I feel so terribly alone. I feel that nobody truly cares about whether I live or die, as I suffer through each day. This means that the only person I need to care about is myself, and whether I care whether I live or die. Truthfully, at moments like these - when all I can see and feel is darkness - I'd gladly embrace death.

Stop struggling. Stop kicking. Just drift off into the fathomless depths and the tender embrace of oblivion.


I feel so incredibly tired...


Maya

2 comments:

Dan Robinson said...

I am not going to pretend to know what you are going through. But I know what it feels like to be defeated, discouraged and to want to stop swimming.

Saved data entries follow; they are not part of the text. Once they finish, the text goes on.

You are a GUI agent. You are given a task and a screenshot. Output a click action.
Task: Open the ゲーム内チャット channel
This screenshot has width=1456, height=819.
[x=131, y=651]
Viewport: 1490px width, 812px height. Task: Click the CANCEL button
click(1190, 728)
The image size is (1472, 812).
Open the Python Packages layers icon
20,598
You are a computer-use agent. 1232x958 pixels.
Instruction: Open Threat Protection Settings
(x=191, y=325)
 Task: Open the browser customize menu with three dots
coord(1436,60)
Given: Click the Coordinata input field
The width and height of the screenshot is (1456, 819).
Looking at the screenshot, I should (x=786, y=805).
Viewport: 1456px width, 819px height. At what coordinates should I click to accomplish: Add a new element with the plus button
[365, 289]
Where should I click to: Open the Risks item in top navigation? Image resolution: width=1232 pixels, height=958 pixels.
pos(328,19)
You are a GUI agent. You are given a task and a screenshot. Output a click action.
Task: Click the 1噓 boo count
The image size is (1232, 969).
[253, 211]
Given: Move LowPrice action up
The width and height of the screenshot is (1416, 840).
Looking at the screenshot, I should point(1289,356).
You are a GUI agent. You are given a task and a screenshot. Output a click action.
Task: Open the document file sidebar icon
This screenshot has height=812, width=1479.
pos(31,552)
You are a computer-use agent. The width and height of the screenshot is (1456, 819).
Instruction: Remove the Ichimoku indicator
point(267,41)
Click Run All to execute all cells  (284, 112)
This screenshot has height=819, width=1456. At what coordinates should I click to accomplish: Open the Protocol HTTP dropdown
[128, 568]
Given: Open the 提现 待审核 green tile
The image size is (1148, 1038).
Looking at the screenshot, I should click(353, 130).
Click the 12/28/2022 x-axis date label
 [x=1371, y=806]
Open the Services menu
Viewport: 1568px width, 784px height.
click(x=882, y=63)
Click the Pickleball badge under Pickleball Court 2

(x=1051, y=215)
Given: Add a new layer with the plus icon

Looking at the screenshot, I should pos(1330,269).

I just want to say don't stop. Don't give up. You matter. There is someone out there who is inspired by your life even though they may not have the courage to say so.

Just keep swimming.

laarree said...

Maya, I know the feelings you are describing very well. A half hour ago I had been crying into a couple of bed pillows for several minutes. I use the pillows to make sure that my loud and bizarre sounds cannot be heard by neighbors in my apartment building. I've done this countless times during the last 7 months or so, an unexpected byproduct of finally coming out to myself and other people as being gender variant/nonbinary — periodic eruptions of loneliness, frustration, bitterness, grief, resentment and hopelessness. Crying this stuff out enables me to return to at least partial rationality, which usually is followed by a visit to Facebook.

I've followed your blog posts for a while. I am rooting for you to win your fight. The injustices you've endured are horrific.